Un miércoles al atardecer, un poco antes de la hora en que generalmente llegaba a la casa de su prometida, la vio, como de costumbre, esperándolo tras las rejas del largo ventanal que daba a la calle, pero no estaba sola, conversaba con un hombre trigueño, delgado, de estatura por debajo de la media, que se marchó justo cuando él llegaba. Preguntó quién era y la joven le respondió con indiferencia que se trataba de un transeúnte, que no era del barrio y estaba perdido. Le había pedido orientación y ella le dio las indicaciones adecuadas. Esa misma semana, el sábado por la tarde, aunque no era en el horario de visitas establecido, él pasó a invitarla para ir al cine esa noche, al estreno de una película mexicana. Sorprendido, se topó con la misma escena. El supuesto desconocido, parado en la acera, frente al ventanal, charlaba animadamente con su futura esposa, y cuando lo vieron acercarse, se alejó con paso raudo. Algo desconfiado, indagó que hacía de nuevo por allí y ella contestó que iba por la calle y al verla, se había acercado a agradecerle el favor que le había hecho, ya que, gracias a su colaboración, había encontrado la dirección que buscaba. Trataba de aparentar naturalidad, pero las mejillas encendidas y una risita nerviosa, que sonaba falsa, la desmentían.

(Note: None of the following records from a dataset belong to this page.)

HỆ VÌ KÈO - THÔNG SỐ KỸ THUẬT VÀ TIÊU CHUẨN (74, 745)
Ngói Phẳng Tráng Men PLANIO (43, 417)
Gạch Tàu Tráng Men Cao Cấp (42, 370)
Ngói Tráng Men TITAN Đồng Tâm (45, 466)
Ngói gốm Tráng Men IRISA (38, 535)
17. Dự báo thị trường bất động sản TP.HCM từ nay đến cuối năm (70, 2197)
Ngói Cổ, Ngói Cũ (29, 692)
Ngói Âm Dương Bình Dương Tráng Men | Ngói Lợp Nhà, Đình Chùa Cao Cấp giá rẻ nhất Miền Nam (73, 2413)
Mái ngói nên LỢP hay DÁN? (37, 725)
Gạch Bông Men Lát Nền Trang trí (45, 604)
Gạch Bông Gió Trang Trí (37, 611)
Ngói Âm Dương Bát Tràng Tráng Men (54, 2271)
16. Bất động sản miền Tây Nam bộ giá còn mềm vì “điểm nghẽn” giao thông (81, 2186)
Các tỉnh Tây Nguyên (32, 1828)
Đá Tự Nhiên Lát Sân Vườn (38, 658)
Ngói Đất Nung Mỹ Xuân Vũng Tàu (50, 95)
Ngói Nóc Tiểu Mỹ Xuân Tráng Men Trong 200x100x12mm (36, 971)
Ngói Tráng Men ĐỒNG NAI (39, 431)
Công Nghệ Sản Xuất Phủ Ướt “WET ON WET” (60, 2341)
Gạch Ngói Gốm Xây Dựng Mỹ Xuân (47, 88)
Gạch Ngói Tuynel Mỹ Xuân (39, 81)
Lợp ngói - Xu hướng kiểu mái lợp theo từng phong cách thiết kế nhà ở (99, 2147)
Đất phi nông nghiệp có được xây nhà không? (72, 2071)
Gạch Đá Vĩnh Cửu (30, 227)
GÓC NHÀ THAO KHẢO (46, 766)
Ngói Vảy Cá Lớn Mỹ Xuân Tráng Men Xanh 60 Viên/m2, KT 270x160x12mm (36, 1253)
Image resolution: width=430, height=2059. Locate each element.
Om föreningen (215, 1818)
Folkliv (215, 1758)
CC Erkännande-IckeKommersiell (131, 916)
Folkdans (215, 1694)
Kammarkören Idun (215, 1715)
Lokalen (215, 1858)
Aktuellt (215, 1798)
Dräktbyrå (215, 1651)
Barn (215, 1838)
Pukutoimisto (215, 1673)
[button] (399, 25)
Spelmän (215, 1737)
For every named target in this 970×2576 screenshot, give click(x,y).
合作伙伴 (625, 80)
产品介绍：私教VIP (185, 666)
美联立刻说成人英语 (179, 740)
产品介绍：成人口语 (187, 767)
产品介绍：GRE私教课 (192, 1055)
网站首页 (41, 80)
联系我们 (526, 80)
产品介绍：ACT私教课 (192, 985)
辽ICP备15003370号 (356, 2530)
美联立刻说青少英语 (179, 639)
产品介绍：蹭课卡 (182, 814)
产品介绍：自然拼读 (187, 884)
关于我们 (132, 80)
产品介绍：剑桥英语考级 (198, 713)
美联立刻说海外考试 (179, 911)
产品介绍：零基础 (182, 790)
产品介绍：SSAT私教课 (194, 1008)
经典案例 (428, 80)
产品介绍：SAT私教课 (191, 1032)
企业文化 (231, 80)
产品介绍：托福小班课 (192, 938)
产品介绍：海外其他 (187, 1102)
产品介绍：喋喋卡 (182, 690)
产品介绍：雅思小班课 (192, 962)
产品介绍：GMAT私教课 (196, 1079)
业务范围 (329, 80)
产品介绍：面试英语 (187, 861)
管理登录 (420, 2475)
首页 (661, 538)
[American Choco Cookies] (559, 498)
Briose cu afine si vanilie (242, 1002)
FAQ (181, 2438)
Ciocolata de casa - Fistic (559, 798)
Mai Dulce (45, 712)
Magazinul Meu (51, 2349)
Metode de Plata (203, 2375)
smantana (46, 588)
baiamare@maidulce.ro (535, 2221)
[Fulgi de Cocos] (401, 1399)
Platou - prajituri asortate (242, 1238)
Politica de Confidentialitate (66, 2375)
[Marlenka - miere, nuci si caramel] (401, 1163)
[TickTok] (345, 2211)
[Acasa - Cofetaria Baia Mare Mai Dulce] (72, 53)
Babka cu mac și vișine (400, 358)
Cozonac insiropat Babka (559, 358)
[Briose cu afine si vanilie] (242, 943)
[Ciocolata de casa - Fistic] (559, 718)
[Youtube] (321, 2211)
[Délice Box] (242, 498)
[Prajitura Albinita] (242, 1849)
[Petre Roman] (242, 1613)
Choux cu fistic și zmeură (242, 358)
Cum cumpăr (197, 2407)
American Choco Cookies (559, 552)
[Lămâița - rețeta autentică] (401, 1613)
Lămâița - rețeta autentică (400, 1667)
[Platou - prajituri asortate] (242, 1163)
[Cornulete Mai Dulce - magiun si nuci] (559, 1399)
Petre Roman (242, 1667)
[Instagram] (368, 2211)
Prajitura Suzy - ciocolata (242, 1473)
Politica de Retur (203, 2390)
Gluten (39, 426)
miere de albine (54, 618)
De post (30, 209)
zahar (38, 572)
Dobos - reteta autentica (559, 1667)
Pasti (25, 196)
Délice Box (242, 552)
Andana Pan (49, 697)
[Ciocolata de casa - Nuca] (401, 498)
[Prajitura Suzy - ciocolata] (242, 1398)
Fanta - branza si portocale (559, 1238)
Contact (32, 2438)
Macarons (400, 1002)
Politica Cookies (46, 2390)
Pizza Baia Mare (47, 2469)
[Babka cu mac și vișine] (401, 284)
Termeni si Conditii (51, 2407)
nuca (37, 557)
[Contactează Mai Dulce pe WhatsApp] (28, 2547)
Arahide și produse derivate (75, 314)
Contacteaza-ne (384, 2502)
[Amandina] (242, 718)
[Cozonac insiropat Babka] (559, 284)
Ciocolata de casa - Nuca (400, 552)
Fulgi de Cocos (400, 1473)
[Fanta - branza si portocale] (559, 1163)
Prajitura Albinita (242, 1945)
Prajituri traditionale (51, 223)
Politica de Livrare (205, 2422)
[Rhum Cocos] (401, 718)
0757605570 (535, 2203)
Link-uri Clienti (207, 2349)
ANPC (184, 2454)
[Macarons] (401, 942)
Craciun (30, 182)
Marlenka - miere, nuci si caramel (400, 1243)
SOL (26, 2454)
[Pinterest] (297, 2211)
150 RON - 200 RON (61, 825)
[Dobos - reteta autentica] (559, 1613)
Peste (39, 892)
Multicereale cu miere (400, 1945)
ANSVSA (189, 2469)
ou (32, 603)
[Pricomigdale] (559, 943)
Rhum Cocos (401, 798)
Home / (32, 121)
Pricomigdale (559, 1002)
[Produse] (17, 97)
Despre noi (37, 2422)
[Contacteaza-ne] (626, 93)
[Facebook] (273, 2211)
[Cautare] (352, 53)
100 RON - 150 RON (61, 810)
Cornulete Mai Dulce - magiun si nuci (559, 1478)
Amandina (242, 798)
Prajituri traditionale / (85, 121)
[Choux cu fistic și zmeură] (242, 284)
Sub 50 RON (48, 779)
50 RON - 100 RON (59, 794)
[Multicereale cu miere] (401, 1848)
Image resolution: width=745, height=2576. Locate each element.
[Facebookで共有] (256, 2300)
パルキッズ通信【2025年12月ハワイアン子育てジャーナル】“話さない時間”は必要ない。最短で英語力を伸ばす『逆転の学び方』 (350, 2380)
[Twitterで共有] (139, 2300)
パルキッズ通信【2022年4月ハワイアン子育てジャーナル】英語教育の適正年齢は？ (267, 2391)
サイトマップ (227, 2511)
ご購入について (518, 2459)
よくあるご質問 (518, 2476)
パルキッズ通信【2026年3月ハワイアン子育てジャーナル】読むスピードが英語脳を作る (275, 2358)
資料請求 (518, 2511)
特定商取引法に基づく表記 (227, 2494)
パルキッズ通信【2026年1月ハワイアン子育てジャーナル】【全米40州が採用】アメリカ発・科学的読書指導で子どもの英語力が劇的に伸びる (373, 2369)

Ya habían fijado la fecha de la boda. Estaba habilitando el que sería su hogar de recién casados y tenía que trasladar el mobiliario que había comprado y guardaba en la casa de sus suegros. En la semana siguiente, coordinó con un primo suyo, que tenía una camioneta, para que el domingo lo ayudara en esa tarea, pero éste se apareció en la mañana del sábado para anunciarle que no podría acudir al otro día, aunque en ese momento sí estaba disponible. Ñico dejó lo que estaba haciendo y partió con el pariente en busca de los muebles. Desde que el vehículo dobló la esquina, los divisó. El mismo individuo, de espaldas a la calle, apoyaba con familiaridad una mano en la reja y al parecer, le decía algo divertido a la joven, que reía coqueta. Lo hirió la imagen de la boca, pintada de un rojo intenso, dejando al descubierto la hilera de dientes blancos y parejos. La risa se transformó en una mueca de estupor cuando el vehículo se detuvo y lo vio descender. El huidizo personaje partió precipitadamente y ella, muy pálida, se atrincheró a la defensiva tras la reja. En vano, porque él no pidió ni dio explicaciones. Tres veces era demasiado, no podía ser casualidad. Se limitó a romper el compromiso y llevarse sus pertenencias. Hizo caso omiso de las lágrimas de la muchacha, que le pedía que la escuchara, no quería terminar, si ya hasta habían mandado a hacer las invitaciones, ¿qué pensaría la gente? Tampoco prestó atención a los reclamos de su asombrada exsuegra, que a la sazón llegó y no entendía nada.